> _WHAT IS NEEDED_
Each line in the records below, from the one that contains "como (486, 1901)" to the one that contains "[L’Artesà Theatre /", should be reproduced exactly, the first and last included.

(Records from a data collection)
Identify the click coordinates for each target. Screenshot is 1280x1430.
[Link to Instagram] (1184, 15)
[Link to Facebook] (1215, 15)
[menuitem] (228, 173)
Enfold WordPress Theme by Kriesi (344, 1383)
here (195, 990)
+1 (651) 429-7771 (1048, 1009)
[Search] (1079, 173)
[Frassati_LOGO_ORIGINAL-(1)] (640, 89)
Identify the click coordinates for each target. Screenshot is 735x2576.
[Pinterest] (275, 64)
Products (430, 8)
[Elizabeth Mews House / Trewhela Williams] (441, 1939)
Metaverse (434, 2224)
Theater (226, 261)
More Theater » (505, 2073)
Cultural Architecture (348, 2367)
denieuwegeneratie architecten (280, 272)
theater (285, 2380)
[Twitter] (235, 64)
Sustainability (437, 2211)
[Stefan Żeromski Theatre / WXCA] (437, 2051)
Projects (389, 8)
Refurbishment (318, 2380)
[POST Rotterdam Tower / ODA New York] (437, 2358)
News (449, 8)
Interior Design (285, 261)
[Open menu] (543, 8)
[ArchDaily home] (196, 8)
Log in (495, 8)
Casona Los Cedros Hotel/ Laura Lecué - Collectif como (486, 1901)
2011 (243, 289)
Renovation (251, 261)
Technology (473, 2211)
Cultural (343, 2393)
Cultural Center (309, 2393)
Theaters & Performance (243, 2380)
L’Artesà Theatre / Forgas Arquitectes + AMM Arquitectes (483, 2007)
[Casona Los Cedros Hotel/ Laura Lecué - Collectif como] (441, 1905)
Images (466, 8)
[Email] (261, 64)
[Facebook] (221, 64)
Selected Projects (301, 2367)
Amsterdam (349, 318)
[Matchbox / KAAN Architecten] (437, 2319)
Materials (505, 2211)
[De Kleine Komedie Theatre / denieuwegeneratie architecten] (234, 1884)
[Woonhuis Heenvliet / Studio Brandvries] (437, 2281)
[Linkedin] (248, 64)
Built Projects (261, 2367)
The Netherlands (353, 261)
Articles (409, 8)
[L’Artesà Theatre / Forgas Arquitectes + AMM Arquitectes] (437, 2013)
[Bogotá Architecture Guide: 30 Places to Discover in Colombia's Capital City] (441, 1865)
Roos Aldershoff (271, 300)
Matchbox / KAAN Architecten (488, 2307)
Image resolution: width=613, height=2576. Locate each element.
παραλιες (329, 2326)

> _SOLUTION_
Casona Los Cedros Hotel/ Laura Lecué - Collectif como (486, 1901)
2011 (243, 289)
Renovation (251, 261)
Technology (473, 2211)
Cultural (343, 2393)
Cultural Center (309, 2393)
Theaters & Performance (243, 2380)
L’Artesà Theatre / Forgas Arquitectes + AMM Arquitectes (483, 2007)
[Casona Los Cedros Hotel/ Laura Lecué - Collectif como] (441, 1905)
Images (466, 8)
[Email] (261, 64)
[Facebook] (221, 64)
Selected Projects (301, 2367)
Amsterdam (349, 318)
[Matchbox / KAAN Architecten] (437, 2319)
Materials (505, 2211)
[De Kleine Komedie Theatre / denieuwegeneratie architecten] (234, 1884)
[Woonhuis Heenvliet / Studio Brandvries] (437, 2281)
[Linkedin] (248, 64)
Built Projects (261, 2367)
The Netherlands (353, 261)
Articles (409, 8)
[L’Artesà Theatre / Forgas Arquitectes + AMM Arquitectes] (437, 2013)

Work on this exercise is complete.